Title

Synergistic Effects of Combined Treatment with Histone Deacetylase Inhibitor Suberoylanilide Hydroxamic Acid and TRAIL on Human Breast Cancer Cells

Funding Source

National Natural Science Foundation of China, Shenyang Science and Technology Bureau

Grant Number

2014020128, 2G12MD007595, 81172509, F15-199-1-28

Department

Department of Chemistry

Document Type

Article

Publication Date

6-13-2016

Abstract

Previous studies showed that either histone deacetylase (HDAC) inhibitors or tumor necrosis factor-related apoptosis-inducing ligand (TRAIL) can induce apoptosis in tumor cells including breast cancer. However, the underling mechanisms of combining HDAC inhibitors with TRAIL in the treatment of breast cancer are poorly understood. In this study, we determined the ability of SAHA and TRAIL as single agents or in combination to inhibit the growth and survival of MCF-7 and MDA-MB-231 breast cancer cells.

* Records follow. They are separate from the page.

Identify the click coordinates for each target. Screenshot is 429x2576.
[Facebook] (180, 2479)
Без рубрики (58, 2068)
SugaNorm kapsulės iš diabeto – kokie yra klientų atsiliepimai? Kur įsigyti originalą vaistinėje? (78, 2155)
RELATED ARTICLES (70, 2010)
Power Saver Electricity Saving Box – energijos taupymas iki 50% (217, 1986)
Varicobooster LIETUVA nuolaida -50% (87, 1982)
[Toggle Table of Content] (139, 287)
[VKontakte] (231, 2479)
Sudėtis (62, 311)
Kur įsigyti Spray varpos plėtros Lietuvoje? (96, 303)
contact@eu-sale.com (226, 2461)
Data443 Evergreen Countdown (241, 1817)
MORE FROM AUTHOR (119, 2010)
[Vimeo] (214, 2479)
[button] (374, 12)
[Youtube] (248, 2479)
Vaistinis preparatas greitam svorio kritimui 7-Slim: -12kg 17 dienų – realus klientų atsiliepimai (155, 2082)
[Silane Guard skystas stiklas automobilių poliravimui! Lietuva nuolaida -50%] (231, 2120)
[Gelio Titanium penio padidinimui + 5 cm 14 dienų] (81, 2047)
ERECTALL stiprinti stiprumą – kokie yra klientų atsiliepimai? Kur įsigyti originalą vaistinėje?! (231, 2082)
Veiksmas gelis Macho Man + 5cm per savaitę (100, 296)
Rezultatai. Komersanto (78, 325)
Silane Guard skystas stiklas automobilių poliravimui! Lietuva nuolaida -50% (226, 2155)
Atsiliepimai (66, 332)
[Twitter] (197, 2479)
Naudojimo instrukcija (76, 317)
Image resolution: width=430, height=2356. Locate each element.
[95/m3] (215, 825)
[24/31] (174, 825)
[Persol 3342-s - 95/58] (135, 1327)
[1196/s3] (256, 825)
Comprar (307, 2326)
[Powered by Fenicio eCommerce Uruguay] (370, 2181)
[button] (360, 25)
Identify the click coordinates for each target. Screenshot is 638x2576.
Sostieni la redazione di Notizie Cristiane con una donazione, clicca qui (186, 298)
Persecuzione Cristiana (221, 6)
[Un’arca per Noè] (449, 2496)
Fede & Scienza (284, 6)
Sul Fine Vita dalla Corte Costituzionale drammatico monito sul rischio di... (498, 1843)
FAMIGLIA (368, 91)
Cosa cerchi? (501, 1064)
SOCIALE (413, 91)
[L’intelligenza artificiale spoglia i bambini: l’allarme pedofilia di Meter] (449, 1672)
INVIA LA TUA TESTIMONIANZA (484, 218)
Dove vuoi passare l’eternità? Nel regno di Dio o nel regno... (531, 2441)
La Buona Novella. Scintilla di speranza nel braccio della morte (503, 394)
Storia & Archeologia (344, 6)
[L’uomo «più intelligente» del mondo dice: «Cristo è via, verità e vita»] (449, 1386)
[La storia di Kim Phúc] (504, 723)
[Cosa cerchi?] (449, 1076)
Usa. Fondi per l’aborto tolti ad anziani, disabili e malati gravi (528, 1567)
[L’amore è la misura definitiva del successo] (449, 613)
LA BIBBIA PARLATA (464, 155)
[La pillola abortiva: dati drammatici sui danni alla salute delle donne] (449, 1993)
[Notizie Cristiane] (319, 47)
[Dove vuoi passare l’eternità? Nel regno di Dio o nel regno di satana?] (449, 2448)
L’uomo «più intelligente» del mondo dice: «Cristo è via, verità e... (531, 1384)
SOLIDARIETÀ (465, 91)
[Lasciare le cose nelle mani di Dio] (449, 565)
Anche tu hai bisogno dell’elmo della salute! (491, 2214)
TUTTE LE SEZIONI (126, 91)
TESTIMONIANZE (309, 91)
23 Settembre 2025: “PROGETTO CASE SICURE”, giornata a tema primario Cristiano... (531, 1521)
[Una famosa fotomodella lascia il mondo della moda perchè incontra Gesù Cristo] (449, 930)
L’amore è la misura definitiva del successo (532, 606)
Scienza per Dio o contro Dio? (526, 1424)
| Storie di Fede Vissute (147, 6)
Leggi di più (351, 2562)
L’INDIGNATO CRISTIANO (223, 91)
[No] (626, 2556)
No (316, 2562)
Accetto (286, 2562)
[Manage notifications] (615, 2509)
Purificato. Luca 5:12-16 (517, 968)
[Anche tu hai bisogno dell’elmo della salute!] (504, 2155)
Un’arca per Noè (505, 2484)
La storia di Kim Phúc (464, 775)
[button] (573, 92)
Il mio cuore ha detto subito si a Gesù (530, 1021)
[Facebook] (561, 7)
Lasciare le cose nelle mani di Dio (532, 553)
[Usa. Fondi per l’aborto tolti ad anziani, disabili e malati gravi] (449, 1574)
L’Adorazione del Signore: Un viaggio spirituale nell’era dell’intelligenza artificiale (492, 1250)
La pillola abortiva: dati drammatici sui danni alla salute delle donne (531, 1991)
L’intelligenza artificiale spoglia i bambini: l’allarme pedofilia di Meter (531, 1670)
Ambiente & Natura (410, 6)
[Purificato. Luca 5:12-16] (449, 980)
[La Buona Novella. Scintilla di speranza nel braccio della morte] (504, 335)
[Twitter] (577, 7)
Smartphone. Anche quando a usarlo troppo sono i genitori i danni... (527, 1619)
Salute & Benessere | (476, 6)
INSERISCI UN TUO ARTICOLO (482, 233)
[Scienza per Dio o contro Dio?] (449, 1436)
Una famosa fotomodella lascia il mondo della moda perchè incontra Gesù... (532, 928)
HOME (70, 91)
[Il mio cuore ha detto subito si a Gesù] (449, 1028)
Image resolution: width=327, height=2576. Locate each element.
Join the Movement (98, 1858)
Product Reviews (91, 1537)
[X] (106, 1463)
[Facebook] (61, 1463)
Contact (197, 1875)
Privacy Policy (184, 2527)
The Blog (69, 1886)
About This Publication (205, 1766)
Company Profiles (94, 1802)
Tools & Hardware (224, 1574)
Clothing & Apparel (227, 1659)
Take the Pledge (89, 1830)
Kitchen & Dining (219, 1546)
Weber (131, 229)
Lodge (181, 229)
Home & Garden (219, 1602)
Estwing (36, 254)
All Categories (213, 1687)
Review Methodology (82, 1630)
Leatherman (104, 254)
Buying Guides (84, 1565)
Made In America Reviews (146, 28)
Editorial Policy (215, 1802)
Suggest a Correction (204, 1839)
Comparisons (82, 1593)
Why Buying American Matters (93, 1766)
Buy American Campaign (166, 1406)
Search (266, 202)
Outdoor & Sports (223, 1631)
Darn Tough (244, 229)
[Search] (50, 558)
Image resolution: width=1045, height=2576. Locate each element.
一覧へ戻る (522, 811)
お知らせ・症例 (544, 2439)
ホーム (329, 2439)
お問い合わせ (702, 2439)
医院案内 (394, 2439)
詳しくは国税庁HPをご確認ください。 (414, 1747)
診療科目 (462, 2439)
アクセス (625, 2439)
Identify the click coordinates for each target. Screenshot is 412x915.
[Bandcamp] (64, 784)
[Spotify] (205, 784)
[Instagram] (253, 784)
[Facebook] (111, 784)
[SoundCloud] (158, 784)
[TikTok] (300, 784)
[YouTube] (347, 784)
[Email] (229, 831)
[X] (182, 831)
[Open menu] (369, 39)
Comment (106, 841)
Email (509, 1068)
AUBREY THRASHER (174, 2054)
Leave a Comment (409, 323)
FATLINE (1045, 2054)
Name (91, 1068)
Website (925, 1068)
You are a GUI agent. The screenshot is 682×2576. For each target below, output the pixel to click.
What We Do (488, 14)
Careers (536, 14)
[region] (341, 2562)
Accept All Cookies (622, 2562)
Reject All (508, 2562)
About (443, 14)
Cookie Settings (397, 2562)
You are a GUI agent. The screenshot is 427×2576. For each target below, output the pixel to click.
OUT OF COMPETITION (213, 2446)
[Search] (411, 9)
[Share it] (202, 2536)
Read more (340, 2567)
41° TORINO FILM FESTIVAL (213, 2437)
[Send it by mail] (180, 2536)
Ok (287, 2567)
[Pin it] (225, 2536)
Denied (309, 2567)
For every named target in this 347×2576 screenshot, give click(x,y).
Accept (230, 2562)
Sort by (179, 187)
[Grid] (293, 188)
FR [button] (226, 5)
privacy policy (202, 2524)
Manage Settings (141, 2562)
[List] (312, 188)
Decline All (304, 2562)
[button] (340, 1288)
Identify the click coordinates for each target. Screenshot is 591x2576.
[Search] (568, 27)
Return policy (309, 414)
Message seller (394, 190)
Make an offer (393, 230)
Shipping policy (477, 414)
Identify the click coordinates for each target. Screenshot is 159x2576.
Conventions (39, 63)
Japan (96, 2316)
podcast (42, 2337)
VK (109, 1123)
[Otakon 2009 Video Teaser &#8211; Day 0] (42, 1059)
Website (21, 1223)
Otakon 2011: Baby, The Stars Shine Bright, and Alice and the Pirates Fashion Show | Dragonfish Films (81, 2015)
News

Our results demonstrate that the distinct effects of SAHA or TRAIL individually and in combination on the proliferation, cell viability, apoptosis, cell cycle distribution, and morphological changes of MDA-MB-231 and MCF-7 cells. We further determined the different effects of SAHA or TRAIL alone and combining SAHA with TRAIL on the expression of a number of apoptosis-related molecules, cell cycle, growth factors and their receptors in cancer cells. Our results demonstrated that the combinatorial treatment of SAHA and TRAIL may target multiple pathways and serve as an effective therapeutic strategy against breast cancer. An improved understanding of the molecular mechanisms may facilitate either SAHA or TRAIL targeted use and the selection of suitable combinations.

Comments

DOI: 10.1038/srep28004

PubMed ID: 27292433

Funding text

The work is supported by the National Natural Science Foundation of China (81172509), the Research Foundation of Science and Technology Department of Liaoning Province (2014020128), the Research Foundation of Shenyang Science and Technology Bureau (F15-199-1-28), RCMI Cancer Research Center through an NIH grant 2G12MD007595.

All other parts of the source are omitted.